THE RECORDS:
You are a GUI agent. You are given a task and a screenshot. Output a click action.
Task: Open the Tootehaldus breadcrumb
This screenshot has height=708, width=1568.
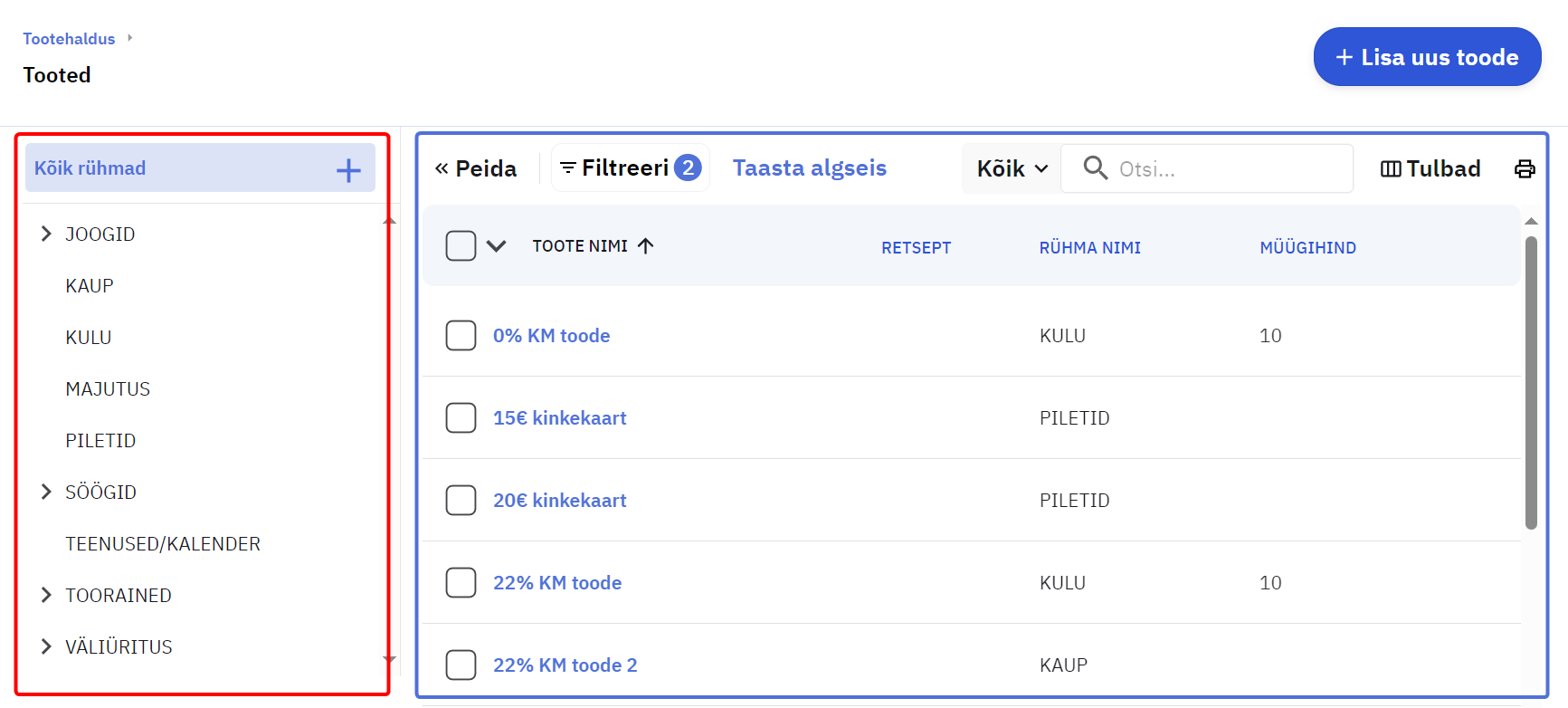[x=69, y=39]
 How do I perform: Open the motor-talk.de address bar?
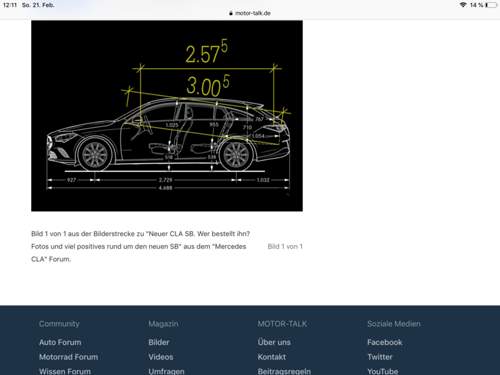[x=250, y=13]
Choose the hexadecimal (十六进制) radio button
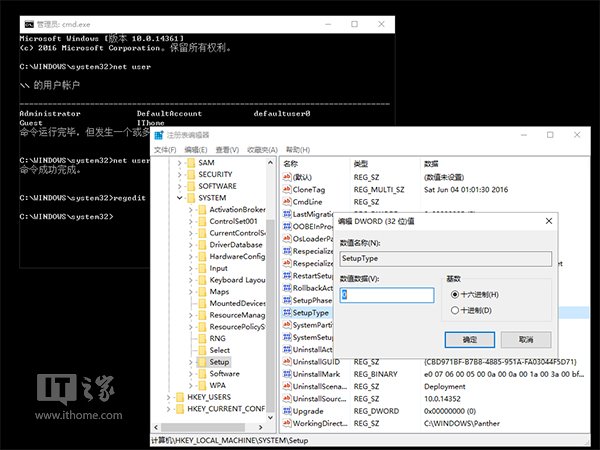The height and width of the screenshot is (450, 600). pos(456,294)
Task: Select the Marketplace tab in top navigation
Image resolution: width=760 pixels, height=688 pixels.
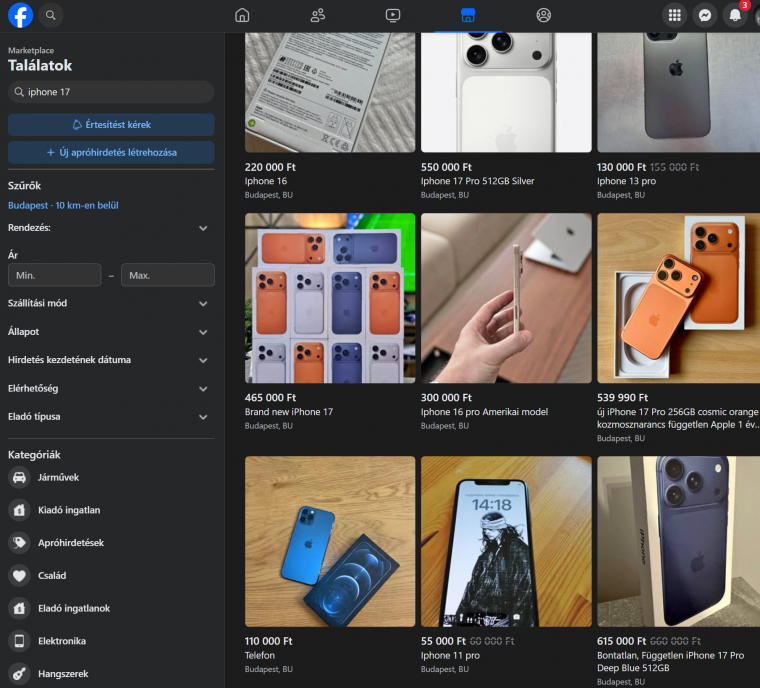Action: (x=467, y=15)
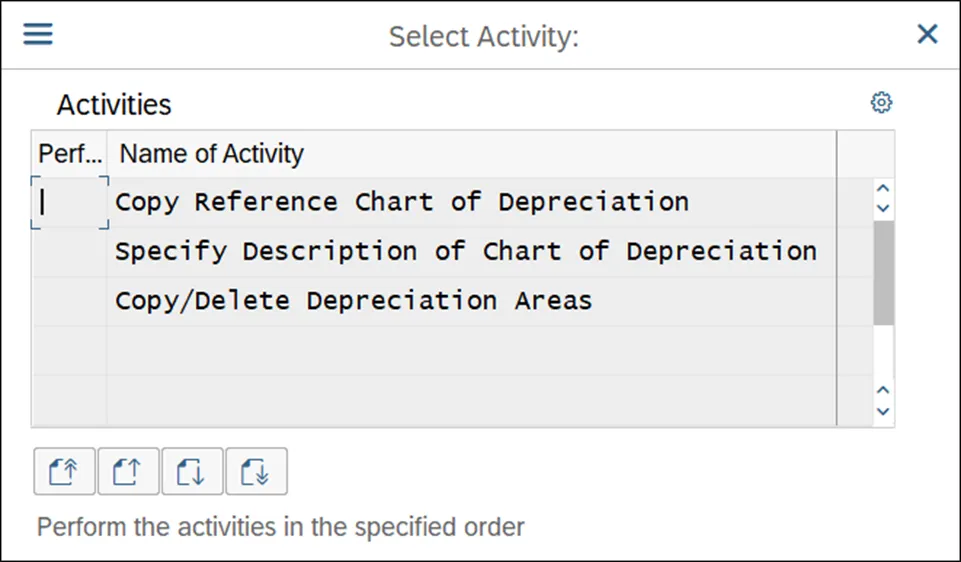
Task: Choose Copy/Delete Depreciation Areas activity
Action: (353, 300)
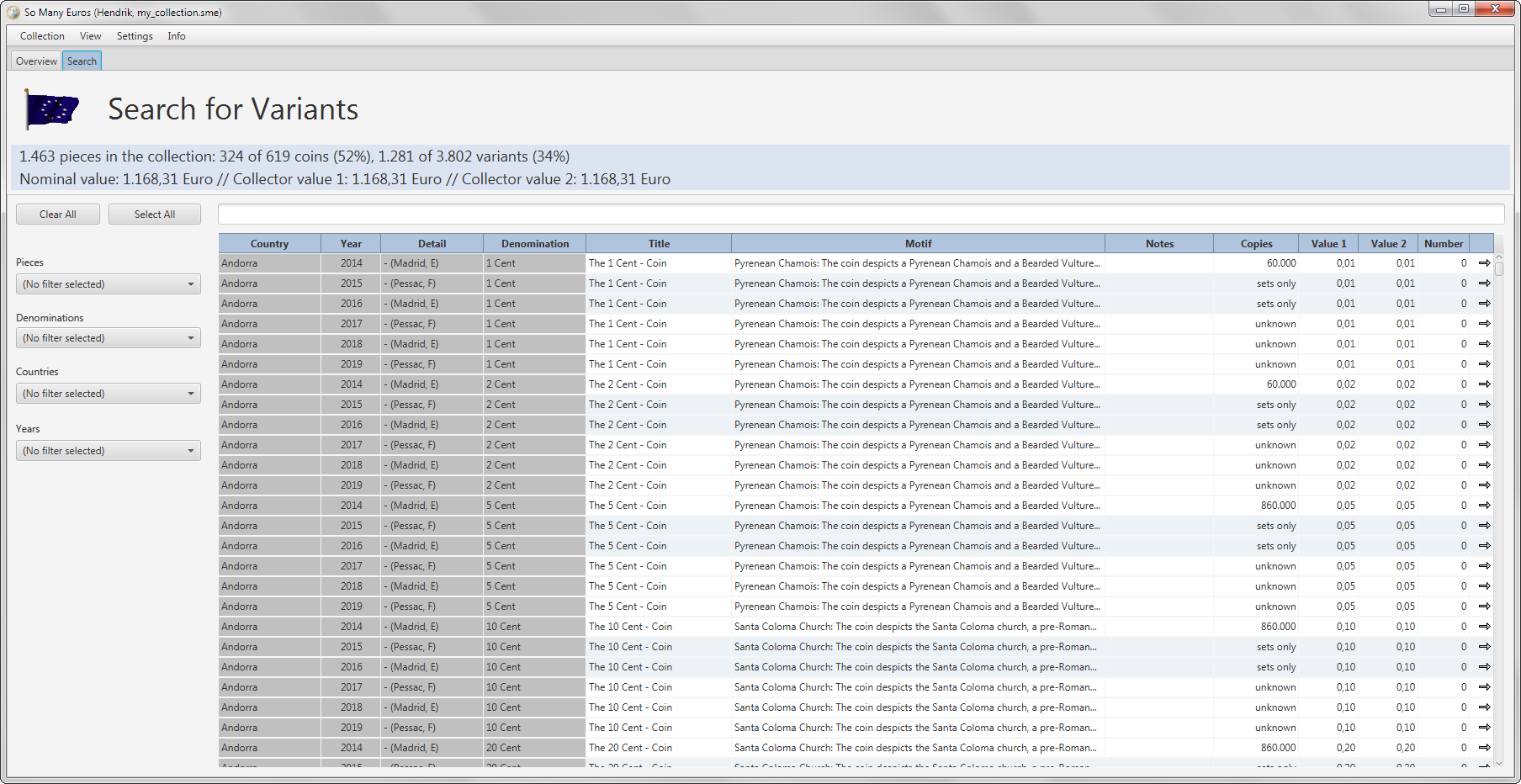Click arrow icon on Andorra 2014 2 Cent row
Image resolution: width=1521 pixels, height=784 pixels.
pos(1484,384)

ASSIGNMENT:
Every line between the start of the listing and the line containing "Task: Select the", both ends counted, needs to be printed exactly, minus the pictures.

OUTPUT FOR THIS EXERCISE:
You are a GUI agent. You are given a task and a screenshot. Output a click action.
Task: Open the Tootehaldus breadcrumb
This screenshot has height=708, width=1568.
[x=69, y=39]
 How do I perform: Open the motor-talk.de address bar?
[x=250, y=13]
Choose the hexadecimal (十六进制) radio button
The height and width of the screenshot is (450, 600). pos(456,294)
Task: Select the Marketplace tab in top navigation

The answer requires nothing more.